Hughes Corp. plans to elevate the sign nine feet above the roof to allow for unobstructed views of the waterfront, Bierut said.
CB1 liked the sign plan for the Link Building, a structure adjacent to the mall that may house a large food market. Hughes Corp. plans to paint “subdued” signs directly on the building’s exterior cladding. Both the CB1 committee and Landmarks commissioners liked the signage, as they did plans to replace 13-foot-high wayfinding signs leading to the pier with new 10-foot high signs with digital capabilities.
“Almost anything you do will be better than what is there,” Ehrmann told Bierut.
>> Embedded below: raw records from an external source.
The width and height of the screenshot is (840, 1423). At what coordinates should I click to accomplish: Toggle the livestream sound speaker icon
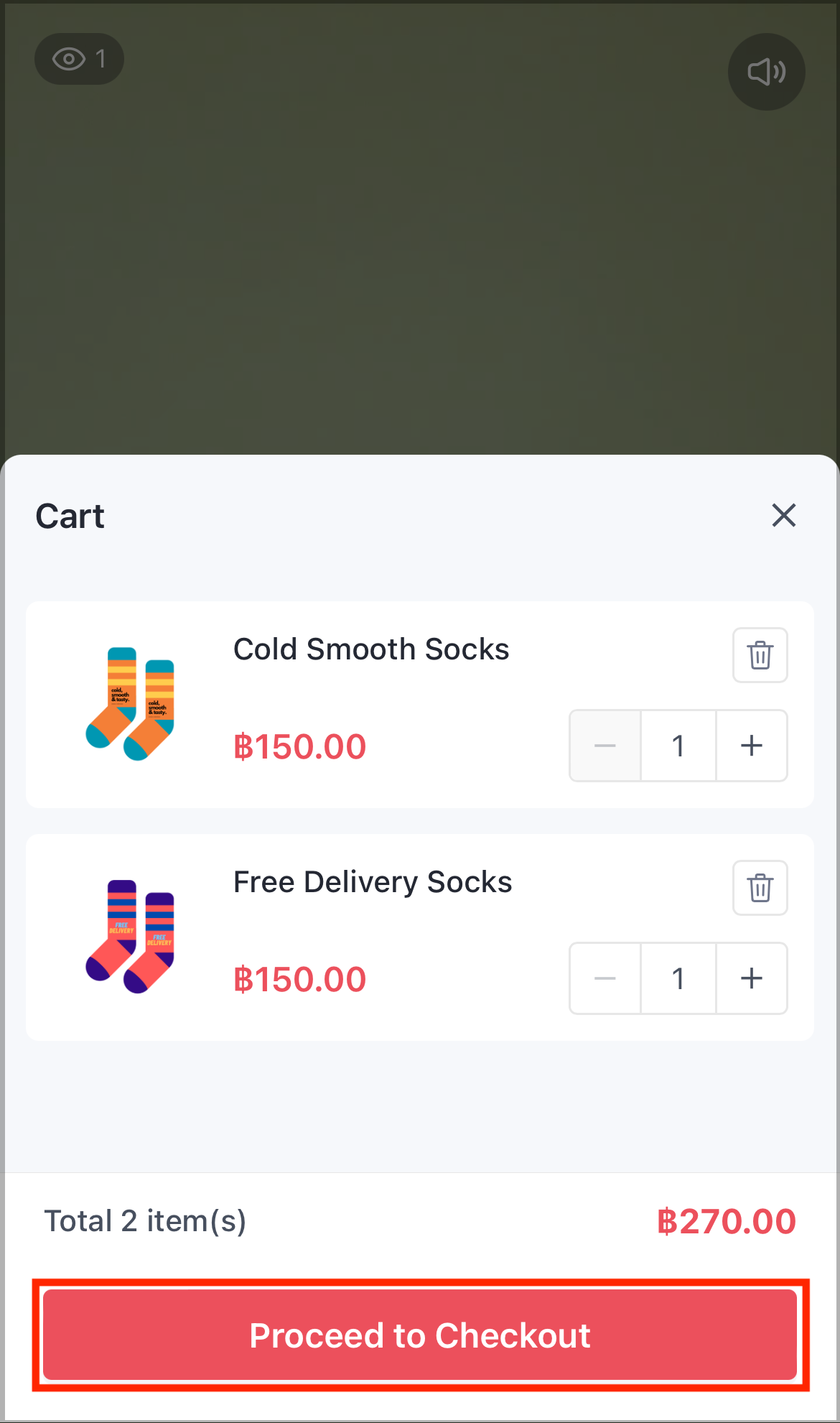click(x=766, y=72)
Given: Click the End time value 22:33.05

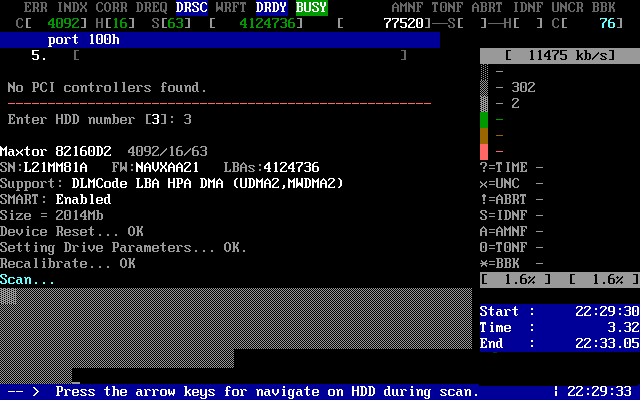Looking at the screenshot, I should coord(600,343).

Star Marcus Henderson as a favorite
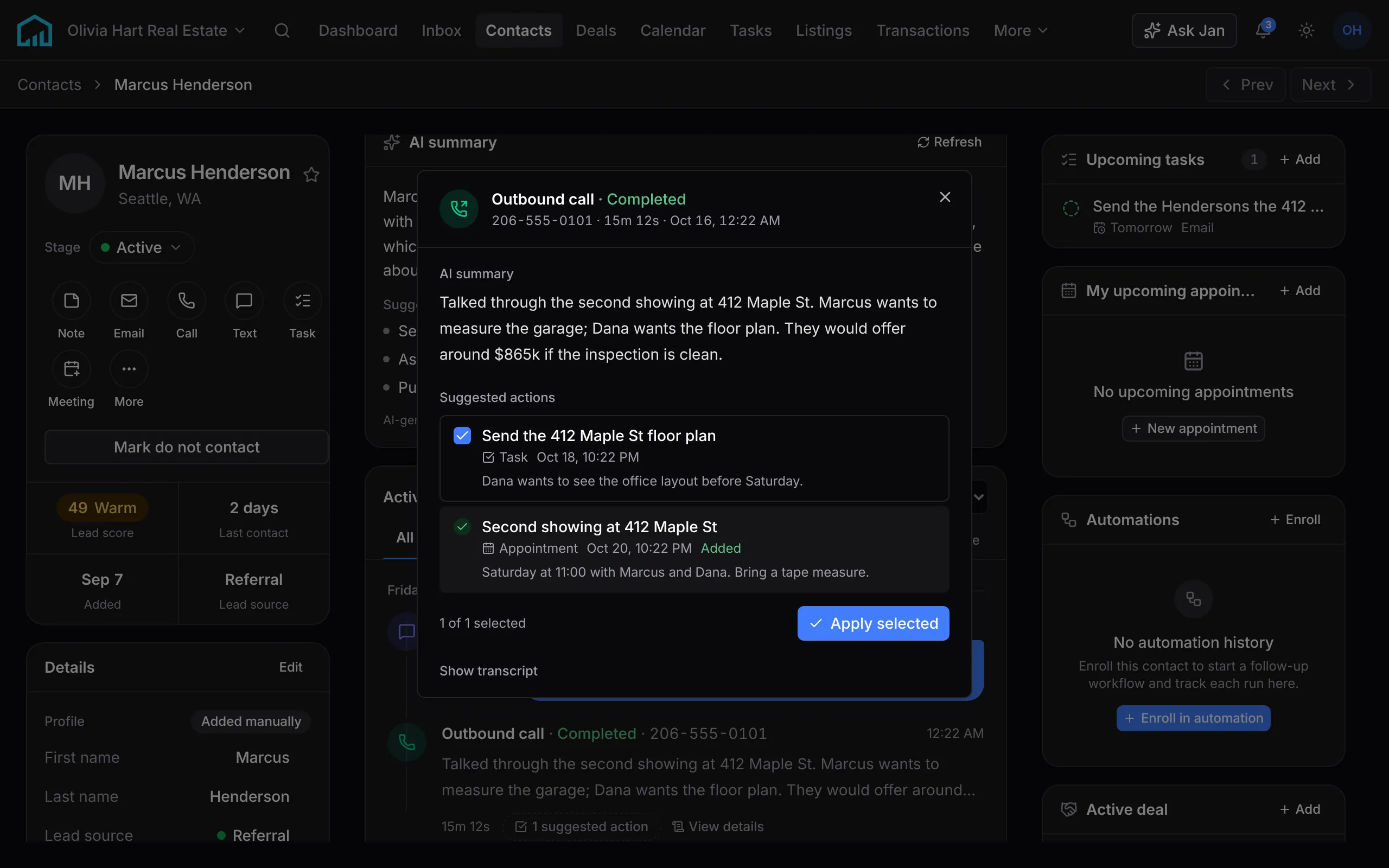[311, 175]
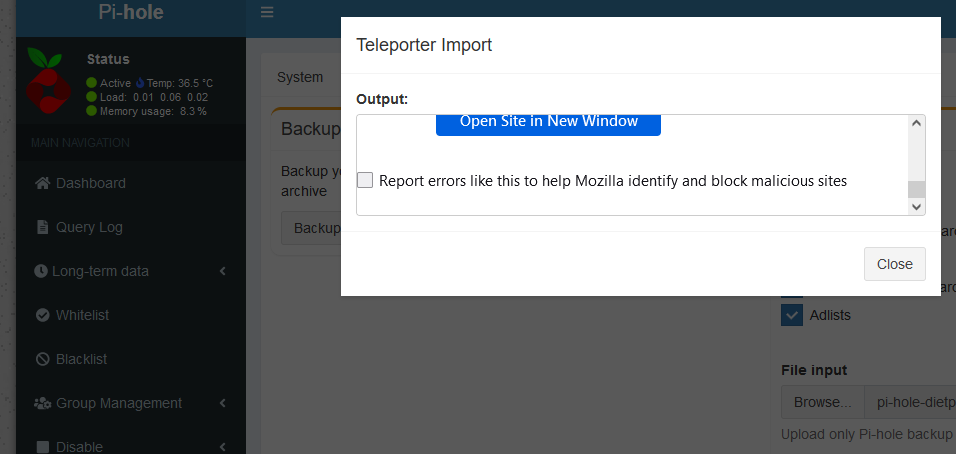Click the Blacklist ban icon
Image resolution: width=956 pixels, height=454 pixels.
tap(43, 359)
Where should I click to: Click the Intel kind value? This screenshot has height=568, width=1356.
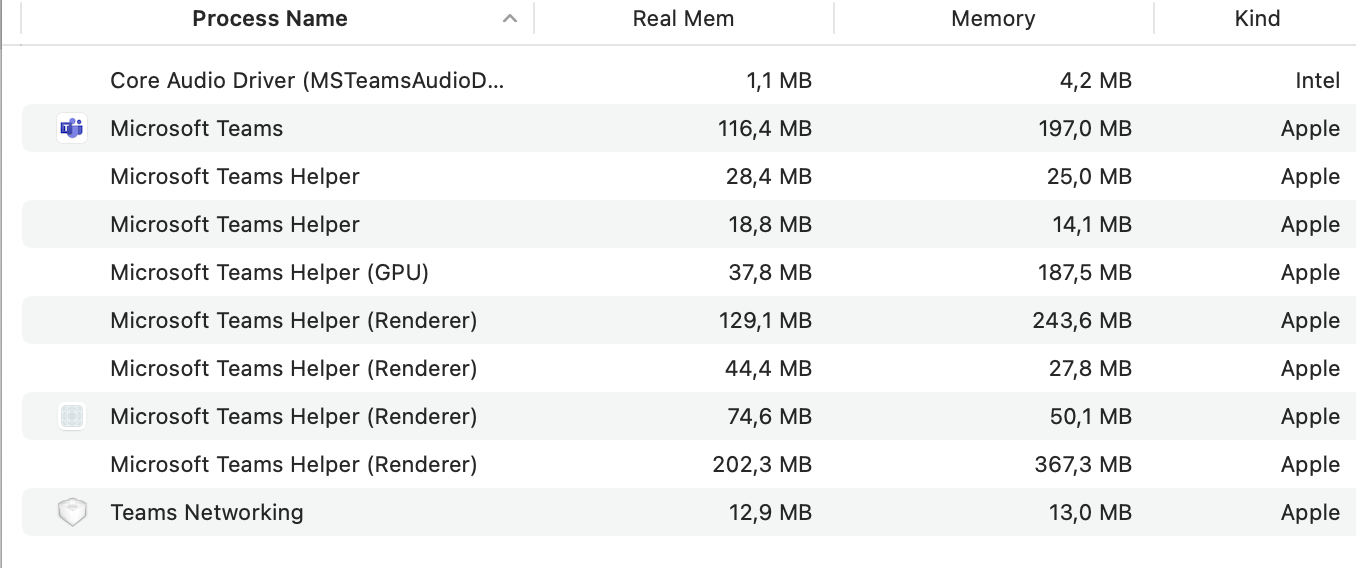click(x=1317, y=81)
There is also the matter of how commercial tenants will announce themselves on the mall building in a way that is right for the historic district. Hughes presented plans to place 32 vertical “blade” signs, each 32-feet high and mounted on the second floor of the north and south sides of the building. Although panned by CB1’s Landmarks Committee, the Landmarks Commission approved the signs—glass panels with opaque letters mounted directly to the glass—on the condition that there would be only one per tenant.
“We worked very hard about how we can introduce retail signs on the building,” Bierut said. “The new building is highly transparent. It is made of glass, basically…it’s not like the Link Building where you have plenty of space to paint or hang signage up.”
All of Hughes’ signage plans were approved by the Landmarks Commission, but Roger Byrom said the community board will restate its objections to the rooftop sign and the blade signs at a meeting next month. That's when CB1 weighs in on the overall Pier 17 project as part of a city land use review process.